引用本文: 黄广勇, 顾东风, 段秀芳, 吴锡桂, 陈百玲, 徐希胜, 谢宝元, 秦富军. 北京房山社区人群1992-1997年高血压防治结果分析[J]. 中国公共卫生, 1999, 15(10): 898-899.
Huang Guang-yong, . Analysis of the results of hypertension preventiou of Beijing Fangshan Cardiovascular Prevention Program in 1992-1997[J]. Chinese Journal of Public Health, 1999, 15(10): 898-899.
Citation: Huang Guang-yong, . Analysis of the results of hypertension preventiou of Beijing Fangshan Cardiovascular Prevention Program in 1992-1997[J]. Chinese Journal of Public Health, 1999, 15(10): 898-899.

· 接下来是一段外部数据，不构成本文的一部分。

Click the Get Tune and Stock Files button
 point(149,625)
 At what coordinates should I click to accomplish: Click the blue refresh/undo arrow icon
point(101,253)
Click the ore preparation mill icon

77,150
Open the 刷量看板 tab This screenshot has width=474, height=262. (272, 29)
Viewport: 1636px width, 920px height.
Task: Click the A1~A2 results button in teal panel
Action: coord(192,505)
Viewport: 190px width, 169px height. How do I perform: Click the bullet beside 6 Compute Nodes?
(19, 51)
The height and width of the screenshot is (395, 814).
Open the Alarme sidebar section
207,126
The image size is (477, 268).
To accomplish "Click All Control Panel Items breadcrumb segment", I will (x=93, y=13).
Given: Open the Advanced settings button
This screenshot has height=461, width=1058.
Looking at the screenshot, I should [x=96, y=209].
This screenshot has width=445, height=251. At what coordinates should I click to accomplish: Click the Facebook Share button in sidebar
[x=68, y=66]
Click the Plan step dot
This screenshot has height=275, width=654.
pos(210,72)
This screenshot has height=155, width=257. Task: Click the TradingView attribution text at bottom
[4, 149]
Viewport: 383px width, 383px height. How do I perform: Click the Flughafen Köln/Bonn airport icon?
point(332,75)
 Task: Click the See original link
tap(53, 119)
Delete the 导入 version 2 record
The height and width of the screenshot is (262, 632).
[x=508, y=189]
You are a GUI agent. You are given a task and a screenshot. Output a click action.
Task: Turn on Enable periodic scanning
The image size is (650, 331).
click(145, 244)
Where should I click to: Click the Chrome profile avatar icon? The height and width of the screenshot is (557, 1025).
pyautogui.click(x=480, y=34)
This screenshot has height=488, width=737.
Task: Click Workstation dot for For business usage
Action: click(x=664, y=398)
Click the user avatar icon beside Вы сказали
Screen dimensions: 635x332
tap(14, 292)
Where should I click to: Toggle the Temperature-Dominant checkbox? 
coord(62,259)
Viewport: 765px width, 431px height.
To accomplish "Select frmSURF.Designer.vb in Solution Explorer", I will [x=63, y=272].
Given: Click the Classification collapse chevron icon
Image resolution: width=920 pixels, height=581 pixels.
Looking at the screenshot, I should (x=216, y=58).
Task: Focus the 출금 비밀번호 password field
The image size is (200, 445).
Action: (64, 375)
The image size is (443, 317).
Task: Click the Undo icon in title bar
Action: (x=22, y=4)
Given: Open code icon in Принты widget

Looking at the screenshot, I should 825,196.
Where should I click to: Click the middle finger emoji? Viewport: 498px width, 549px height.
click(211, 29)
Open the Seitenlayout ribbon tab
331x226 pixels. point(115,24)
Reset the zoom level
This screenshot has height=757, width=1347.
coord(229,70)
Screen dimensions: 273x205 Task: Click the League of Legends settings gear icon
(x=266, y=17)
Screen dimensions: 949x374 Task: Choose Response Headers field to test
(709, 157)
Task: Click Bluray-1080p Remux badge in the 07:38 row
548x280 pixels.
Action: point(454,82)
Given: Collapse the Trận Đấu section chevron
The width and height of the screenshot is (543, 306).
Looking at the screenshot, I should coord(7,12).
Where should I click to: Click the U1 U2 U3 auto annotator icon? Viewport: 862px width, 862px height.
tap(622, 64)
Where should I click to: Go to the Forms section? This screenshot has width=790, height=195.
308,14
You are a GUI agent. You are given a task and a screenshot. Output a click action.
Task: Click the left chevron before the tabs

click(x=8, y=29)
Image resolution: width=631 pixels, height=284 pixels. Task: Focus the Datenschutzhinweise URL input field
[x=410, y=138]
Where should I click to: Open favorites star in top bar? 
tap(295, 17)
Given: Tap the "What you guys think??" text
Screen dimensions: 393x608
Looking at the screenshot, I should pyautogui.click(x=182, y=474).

北京房山社区人群1992-1997年高血压防治结果分析

Analysis of the results of hypertension preventiou of Beijing Fangshan Cardiovascular Prevention Program in 1992-1997

  • 摘要: 对北京房山区5 个乡10 余万人进行了心血管病社区人群综合防治研究,干预措施以健康教育和高血压防治为主,对1992 -1997 年高血压防治结果进行分析。结果显示,1995年和1997 年两次复查的干预区高血压管理率均比对照区高(p<0.05)。1995 年和1997 年干预区高血压服药率明显高于对照区(p<0.05),女性差别更显著(p< 0.01)。1992-1995 年,干预区人群的血压呈下降趋势,而对照区人群的收缩压呈上升趋势,舒张压呈下降趋势;1995 -1997 年,干预区和对照区人群血压都有上升;1992 -1997 年,干预区人群血压有净下降,收缩压和舒张压的净下降分别为0.08 和o.13kPa。结果提示,以健康教育和高血压防治为主的综合干预措施使农村社区人群的高血压管理率和服药率提高,人群血压水平下降。

     

    Abstract: To study the effectiveness of hypertension prevention in rural community, a comprehensive cardiovascular prevention trial through health education and management of hypertension, have been conducted in Fangshan, Beijing suburb since 1992, which include three intervention communities ( IC ) and two control communities (CC).A baseline and two following cross-sectional surveys were carried out in 1991-1992, 1995 and 1997, respectively. Results were showed that: (1) From two following surveys, the proportions of the hypertension patients under management in IC was higher than that in CC, so was the proporttions of taking drugs,especially for female (p0.01 ) ; (2) During 1992-1995, both systolic blood pressure(SBP) and diastolic blood pressure (DBP) of population in IC and DBP of population in CC decreased but the SBP of population in CC increased. During 1995-1997, the blood pressure (BP) of population increased in both IC and CC. During 1992-1997, there was 0.08 and 0.13kPa net decline for SBP and DBP of population in IC, respectively. Results indicated that intervention measures, focused on health education and hypertension control, could increase the proportions of hypertension management and reduce the BP level of population.